_Task instructions_
Among the lines below, copy exactly those from the one with "You are a GUI" through the one with "Task: Tap the", counting both ends.

_Task data_
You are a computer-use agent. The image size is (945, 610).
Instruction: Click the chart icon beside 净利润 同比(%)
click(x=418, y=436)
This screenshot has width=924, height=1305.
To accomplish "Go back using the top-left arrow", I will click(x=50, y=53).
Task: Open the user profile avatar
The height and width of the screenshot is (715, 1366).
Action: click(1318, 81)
---
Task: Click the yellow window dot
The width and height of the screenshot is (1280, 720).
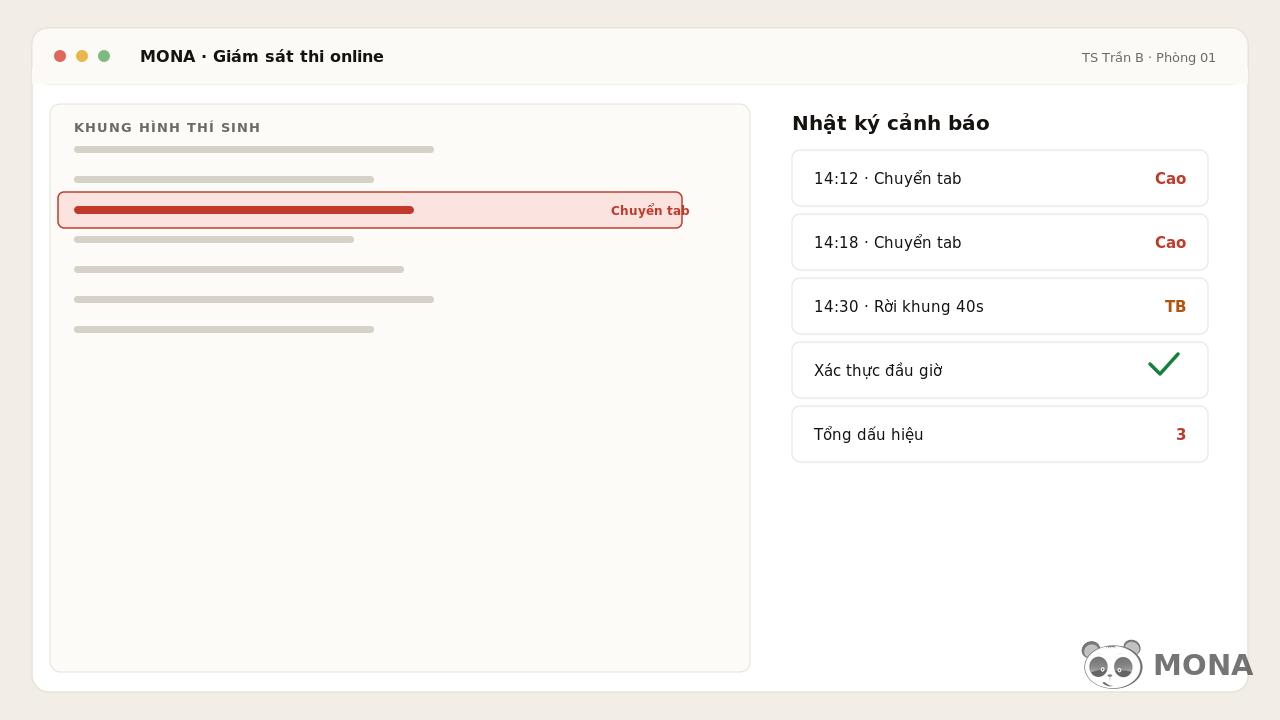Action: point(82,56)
* * *
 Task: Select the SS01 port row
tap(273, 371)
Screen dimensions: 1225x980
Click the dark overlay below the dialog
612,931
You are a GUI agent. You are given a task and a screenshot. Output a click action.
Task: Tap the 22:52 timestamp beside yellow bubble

_Result of the exercise_
You are a GUI agent. You are given a task and a screenshot. Output a click action.
Task: Tap the 22:52 timestamp beside yellow bubble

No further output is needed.